**Objectives**
a - In the passage on the Li Auto i8 collision study, quote the text from "To address the" up to and including "public opinion research.".
b - According to the passage on the Li Auto i8 collision study, which test verified the causal influence of public opinion on customers' marketing decisions?

-- start of Passage to read --

1. Introduction
The collision experiment between the Li Auto i8 and the CHENGLONG has been controversial on online platforms for its authenticity. After the tests, the A-pillar, B-pillar, C-pillar and door beams of the Li Auto i8 remained undamaged. All 9 airbags were deployed successfully, the battery pack showed no leakage or fire and the doors unlocked automatically with the door handles popping out as designed. In contrast, the four wheels of the CHENGLONG truck bounced up instantly upon collision, its cab separated from the rear cargo box. How Li Auto Inc. responds correctly to public opinion is important. A study has found that marketing decisions of customers rely on public opinion and the causal influence of public opinion has been verified by Dumitrescu-Hurlin Granger causality test [1]. Therefore, knowing the direction of public opinion is helpful for Li Auto in responding.
Existing researches show that LDA and BERT models can help find the direction of public opinion. LDA can generate subject headings, but it is easily disturbed by semantic ambiguity [2]. BERT is good at semantic capture, however, it relies on annotated data, and the topic mining ability is insufficient in unsupervised scenarios. The study proves that the combination of the two can not only retain the topic distribution characteristics of LDA but also optimize the topic details through BERT's semantic understanding, making the topic more accurate [3].
However, Yadav et al.’s study did not specify in the automotive field and there were few public opinion analysis studies focused on the intersection of the automotive industry and scientific research. Besides, this collision experiment is relatively new and there are few related studies. Therefore, this research is significant in exploring the applicability of LDA-BERT in the automotive industry and response of the collision experiment.
This research aims to find the themes in the public opinion based on LDA and BERT fusion models. Additionally, explore the effect of LDA and BERT fusion models in the text analysis of automotive public opinion. Furthermore, provide thinking directions for car companies to deal with similar public opinion events.
To address the above issues, the following sections of this paper will demonstrate how to obtain comments, generate topics and conduct sentiment analysis. Then, the results of the experiment will be presented and analyzed. Through the subject words mined by LDA, it assists BERT's emotional judgment and then finds the entry point for answering public opinion.
2. Literature review
To better understand the research context and identify the research gaps, this chapter will review the existing literature related to opinion analysis models and automotive public opinion research.
2.1. Direction of model choosing
Zhao's study [2] compares and analyzes the differences between Twitter and traditional news media in content topics through Twitter-LDA model, which finds that brands and products are more likely to attract user attention in social media. However, it is not specific in cars and the model is not universal. Yadav et al.’s study [3] proposes a hybrid topic modeling method that combines LDA, BERT and clustering techniques, which is aiming to solve the shortcomings of traditional topic models in terms of semantic understanding and topic coherence. However, the data is not specific in the automotive field.
2.2. The common focus of public opinion in the automotive industry
Wu et al.’s study [4] makes it clear that technical problems are the main cause of negative public opinion. Wu [5] provides a conclusion that negative public opinion is more easily identifiable. However, due to the limitations of model methods and fields of data, it is not suitable for this topic. New models are needed to improve semantic capture capabilities and incorporate new data to adapt to real-time changes in public opinion among car companies.

-- end of Passage to read --
-- start of Information shown --

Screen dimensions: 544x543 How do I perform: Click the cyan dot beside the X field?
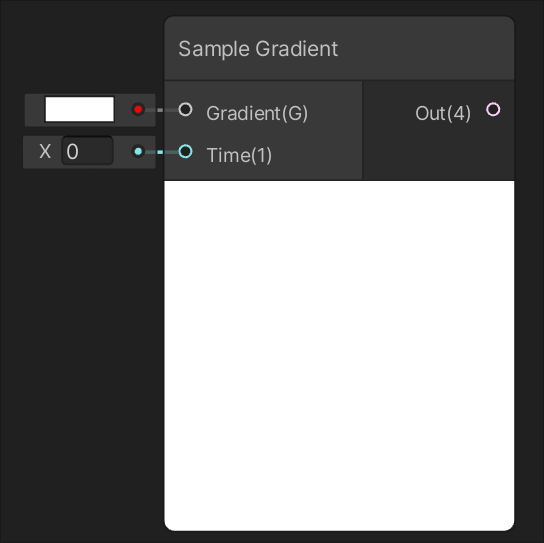(138, 151)
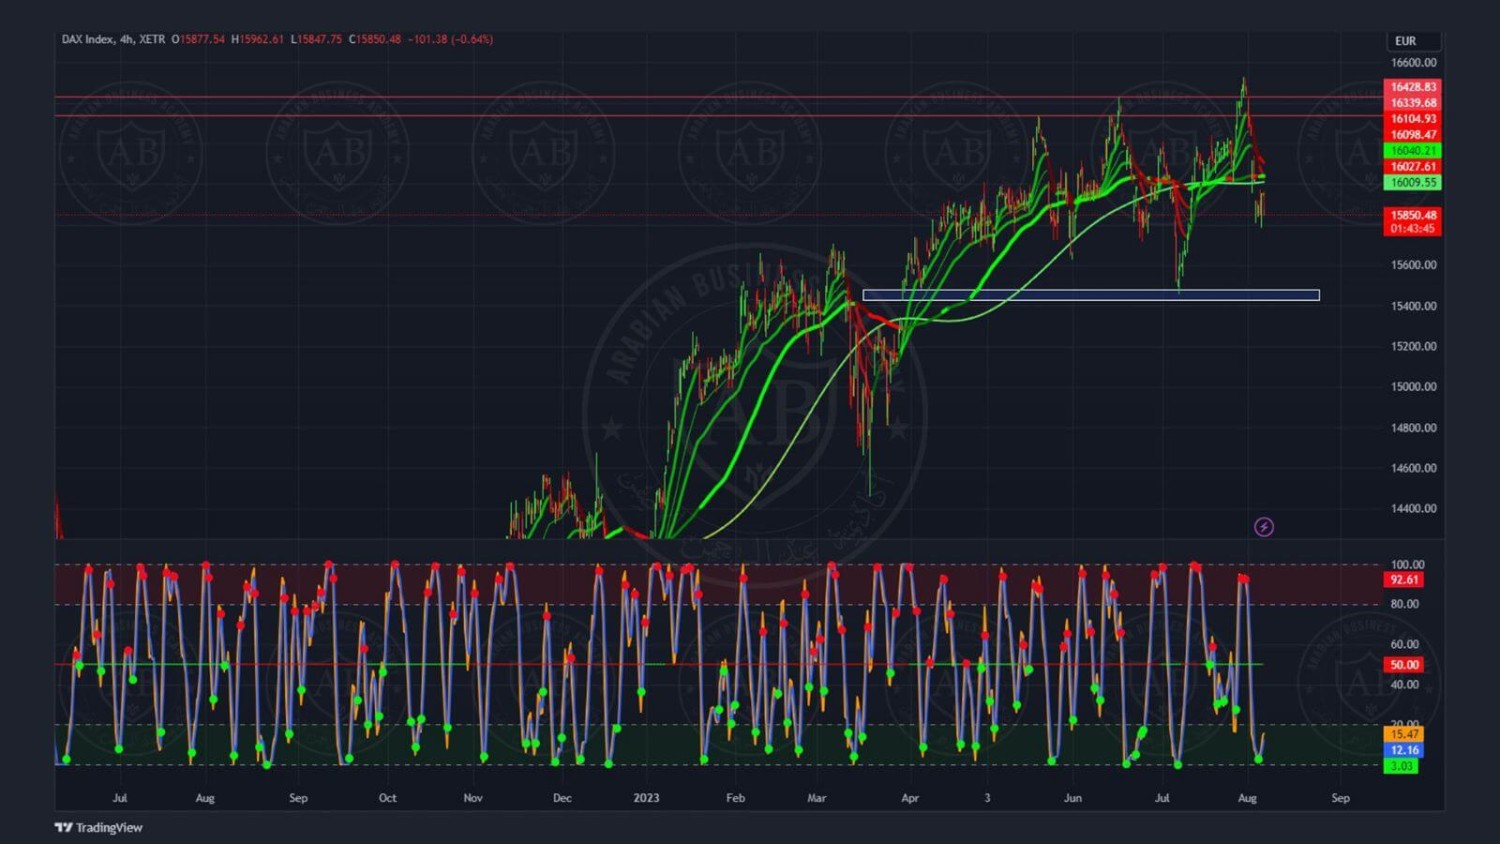Click the 16104.93 red price label
The image size is (1500, 844).
1412,119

-- end of Information shown --

**Task responses**
a -
To address the above issues, the following sections of this paper will demonstrate how to obtain comments, generate topics and conduct sentiment analysis. Then, the results of the experiment will be presented and analyzed. Through the subject words mined by LDA, it assists BERT's emotional judgment and then finds the entry point for answering public opinion.
2. Literature review
To better understand the research context and identify the research gaps, this chapter will review the existing literature related to opinion analysis models and automotive public opinion research.

b - The Dumitrescu-Hurlin Granger causality test.